Along the way is the Ruined Castle, a rock formation on a ridge above the track, and the sealed opening of an old coal mine. In this area there's a large clearing which was once home to the mining community and is now used by campers. On the western end of the mountain is Chinamans Gully with a large rock shelter. There are expansive views to the south from the southern side of the mountain. From here the track descends to the Kedumba River, and then up to Kings Tableland, south of Wentworth Falls.

In December 2006, a bush walker, 17-year-old David Iredale, lost the track while on the Katoomba to Wentworth Falls trek with friends. He made calls to "000" on his mobile phone, but was repeatedly rebuffed by emergency operators because he could not provide a street address to which an ambulance could be dispatched.

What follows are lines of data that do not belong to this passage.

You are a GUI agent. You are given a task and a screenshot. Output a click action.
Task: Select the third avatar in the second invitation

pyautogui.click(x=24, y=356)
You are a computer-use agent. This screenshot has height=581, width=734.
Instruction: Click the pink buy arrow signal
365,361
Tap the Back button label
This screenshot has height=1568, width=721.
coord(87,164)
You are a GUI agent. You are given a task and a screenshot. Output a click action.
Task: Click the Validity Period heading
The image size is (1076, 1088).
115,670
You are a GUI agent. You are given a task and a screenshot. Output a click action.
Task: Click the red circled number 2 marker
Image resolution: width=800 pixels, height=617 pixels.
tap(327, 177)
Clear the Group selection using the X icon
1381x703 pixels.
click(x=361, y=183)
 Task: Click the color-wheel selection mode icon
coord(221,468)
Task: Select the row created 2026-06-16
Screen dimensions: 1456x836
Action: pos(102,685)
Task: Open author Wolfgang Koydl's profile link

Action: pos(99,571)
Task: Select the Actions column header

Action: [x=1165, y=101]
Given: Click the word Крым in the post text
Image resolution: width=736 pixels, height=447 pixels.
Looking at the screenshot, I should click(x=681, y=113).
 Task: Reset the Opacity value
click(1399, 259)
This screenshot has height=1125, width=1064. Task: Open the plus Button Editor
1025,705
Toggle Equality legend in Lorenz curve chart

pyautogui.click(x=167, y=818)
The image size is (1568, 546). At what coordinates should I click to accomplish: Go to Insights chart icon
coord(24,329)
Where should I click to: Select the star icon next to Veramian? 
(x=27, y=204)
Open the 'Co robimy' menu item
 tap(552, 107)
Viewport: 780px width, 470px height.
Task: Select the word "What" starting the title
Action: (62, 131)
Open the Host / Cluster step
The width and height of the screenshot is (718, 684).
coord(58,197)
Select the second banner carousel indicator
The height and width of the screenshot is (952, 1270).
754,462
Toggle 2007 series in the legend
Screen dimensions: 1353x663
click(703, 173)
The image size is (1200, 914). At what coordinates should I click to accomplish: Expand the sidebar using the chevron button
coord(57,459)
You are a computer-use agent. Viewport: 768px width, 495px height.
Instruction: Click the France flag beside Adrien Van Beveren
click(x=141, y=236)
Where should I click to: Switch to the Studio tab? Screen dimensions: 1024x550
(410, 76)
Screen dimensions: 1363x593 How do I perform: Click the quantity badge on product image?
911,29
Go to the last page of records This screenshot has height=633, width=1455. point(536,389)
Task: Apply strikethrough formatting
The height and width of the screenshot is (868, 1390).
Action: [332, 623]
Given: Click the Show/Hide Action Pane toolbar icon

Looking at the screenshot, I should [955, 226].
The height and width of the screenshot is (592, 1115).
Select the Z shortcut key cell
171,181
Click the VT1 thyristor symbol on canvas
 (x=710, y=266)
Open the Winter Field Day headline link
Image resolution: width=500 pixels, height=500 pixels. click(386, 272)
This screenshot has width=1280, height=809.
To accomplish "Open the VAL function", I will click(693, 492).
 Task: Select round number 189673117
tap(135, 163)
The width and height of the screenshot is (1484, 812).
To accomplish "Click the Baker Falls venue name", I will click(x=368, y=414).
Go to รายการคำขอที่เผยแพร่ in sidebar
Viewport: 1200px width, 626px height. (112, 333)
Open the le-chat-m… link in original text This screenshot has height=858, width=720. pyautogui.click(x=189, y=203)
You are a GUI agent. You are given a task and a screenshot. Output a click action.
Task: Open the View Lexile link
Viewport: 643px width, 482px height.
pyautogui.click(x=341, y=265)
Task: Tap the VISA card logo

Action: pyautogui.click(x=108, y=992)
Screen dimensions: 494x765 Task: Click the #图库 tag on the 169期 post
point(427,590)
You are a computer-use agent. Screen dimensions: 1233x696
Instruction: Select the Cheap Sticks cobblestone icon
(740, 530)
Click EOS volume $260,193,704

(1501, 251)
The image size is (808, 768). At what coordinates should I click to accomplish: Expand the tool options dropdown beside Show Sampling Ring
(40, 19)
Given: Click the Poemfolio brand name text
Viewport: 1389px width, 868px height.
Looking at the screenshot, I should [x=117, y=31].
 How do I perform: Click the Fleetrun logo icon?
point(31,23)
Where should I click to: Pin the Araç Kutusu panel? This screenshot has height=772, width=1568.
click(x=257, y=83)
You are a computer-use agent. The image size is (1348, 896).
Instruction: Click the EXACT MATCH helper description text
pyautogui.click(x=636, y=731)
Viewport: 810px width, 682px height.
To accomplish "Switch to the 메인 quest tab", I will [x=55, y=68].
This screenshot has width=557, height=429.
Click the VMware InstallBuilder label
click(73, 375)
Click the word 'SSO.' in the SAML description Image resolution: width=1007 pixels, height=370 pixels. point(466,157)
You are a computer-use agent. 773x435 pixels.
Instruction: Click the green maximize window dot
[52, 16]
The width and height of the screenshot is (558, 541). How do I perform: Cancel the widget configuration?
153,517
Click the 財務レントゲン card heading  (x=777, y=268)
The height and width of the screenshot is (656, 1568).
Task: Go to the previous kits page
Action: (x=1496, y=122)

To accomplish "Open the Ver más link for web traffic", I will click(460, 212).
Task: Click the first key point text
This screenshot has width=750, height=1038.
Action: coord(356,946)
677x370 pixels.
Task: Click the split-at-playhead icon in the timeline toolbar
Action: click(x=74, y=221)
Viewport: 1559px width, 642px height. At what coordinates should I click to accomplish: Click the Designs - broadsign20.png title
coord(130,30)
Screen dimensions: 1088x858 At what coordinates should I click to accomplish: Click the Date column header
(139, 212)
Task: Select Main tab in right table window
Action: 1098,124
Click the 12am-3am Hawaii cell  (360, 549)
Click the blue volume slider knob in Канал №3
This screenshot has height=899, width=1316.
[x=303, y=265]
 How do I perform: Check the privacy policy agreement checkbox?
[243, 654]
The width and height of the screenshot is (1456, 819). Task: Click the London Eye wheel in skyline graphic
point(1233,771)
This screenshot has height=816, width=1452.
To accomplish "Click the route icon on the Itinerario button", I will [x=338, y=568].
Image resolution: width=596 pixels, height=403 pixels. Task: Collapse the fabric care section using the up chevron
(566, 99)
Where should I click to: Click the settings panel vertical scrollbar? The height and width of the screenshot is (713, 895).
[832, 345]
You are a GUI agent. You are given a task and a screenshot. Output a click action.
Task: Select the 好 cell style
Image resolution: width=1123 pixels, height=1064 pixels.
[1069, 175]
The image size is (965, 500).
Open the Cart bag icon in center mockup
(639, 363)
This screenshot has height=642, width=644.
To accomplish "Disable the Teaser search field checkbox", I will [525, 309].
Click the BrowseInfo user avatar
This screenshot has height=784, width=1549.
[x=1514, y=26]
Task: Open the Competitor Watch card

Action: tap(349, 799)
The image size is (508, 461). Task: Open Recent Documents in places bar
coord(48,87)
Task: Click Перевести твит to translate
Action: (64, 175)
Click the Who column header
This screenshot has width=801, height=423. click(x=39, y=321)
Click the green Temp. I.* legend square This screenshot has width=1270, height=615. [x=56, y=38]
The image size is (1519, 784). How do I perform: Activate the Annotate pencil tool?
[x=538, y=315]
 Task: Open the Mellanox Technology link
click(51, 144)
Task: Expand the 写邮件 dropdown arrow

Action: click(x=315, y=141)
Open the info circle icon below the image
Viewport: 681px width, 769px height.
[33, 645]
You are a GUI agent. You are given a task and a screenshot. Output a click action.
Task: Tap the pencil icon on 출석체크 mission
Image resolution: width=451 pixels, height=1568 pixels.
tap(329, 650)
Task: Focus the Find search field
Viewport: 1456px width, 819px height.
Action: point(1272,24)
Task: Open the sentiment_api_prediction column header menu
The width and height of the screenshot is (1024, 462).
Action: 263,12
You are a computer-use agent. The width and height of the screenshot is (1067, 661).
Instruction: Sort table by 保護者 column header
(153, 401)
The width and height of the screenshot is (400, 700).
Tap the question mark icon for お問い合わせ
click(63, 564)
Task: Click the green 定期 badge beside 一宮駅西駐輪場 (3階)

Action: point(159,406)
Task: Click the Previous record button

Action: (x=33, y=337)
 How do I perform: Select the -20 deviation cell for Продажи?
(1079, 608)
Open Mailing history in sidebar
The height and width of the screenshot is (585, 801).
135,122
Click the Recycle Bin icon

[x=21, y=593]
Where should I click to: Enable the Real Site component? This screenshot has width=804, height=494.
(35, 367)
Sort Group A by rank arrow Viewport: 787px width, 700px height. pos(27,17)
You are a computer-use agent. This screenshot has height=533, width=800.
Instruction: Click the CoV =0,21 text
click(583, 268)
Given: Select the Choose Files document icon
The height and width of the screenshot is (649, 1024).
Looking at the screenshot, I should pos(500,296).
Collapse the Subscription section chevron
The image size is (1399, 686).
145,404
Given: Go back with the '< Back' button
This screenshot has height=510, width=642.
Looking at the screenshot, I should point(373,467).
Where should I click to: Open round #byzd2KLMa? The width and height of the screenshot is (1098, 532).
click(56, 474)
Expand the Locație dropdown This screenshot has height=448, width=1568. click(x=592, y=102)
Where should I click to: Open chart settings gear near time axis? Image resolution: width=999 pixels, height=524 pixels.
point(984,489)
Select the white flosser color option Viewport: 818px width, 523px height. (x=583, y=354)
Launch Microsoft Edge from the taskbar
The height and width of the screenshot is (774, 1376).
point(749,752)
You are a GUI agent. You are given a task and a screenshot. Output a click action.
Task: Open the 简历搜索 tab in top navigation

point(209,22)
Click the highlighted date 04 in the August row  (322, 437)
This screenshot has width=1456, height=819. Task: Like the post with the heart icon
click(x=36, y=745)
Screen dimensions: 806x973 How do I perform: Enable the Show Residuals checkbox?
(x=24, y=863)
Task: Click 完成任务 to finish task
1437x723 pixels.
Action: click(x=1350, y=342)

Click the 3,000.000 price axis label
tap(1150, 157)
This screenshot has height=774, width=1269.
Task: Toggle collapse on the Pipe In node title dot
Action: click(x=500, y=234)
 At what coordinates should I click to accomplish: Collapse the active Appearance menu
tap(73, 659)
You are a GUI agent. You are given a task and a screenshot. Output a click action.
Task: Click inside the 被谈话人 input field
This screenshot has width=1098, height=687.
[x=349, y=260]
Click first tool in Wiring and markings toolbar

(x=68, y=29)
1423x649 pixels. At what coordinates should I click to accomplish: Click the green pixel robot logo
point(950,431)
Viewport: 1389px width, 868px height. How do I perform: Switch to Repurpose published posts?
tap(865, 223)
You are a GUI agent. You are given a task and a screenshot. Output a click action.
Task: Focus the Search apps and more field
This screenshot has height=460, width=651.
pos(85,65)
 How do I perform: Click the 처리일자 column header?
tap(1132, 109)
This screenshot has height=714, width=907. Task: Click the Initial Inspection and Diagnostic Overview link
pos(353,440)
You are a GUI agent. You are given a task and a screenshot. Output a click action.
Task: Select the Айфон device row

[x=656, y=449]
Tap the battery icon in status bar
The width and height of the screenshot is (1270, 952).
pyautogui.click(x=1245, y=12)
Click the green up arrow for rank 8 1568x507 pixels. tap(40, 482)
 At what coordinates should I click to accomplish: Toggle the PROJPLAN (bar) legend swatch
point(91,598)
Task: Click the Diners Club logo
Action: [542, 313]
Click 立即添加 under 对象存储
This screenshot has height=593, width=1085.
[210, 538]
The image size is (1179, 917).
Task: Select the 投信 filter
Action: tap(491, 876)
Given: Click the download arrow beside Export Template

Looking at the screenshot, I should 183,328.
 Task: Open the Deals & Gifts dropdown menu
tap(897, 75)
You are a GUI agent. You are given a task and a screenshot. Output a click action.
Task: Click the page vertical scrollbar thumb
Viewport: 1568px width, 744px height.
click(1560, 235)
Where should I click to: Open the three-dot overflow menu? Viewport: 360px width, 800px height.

After his seventh and final call, a search and rescue operation was mounted. His body was found eight days later, approximately 200 m north of the track, somewhere above the Kedumba River.

In July 2009, a British tourist named Jamie Neale got lost on his way to Mount Solitary. He had walked as far as the Ruined Castle after leaving Katoomba, he went on to Mount Solitary reaching the summit. But on return he got lost coming down Korowal knife edge. He was lost in the bush for twelve days before finally finding some campers in the vicinity of Narrow Neck Plateau. Later, it was reported that the agent Sean Anderson had taken Neale on as a client, after the story had received worldwide attention. One rumour was that the programme Sixty Minutes, on Channel Nine, had paid Neale $50,000 for his story.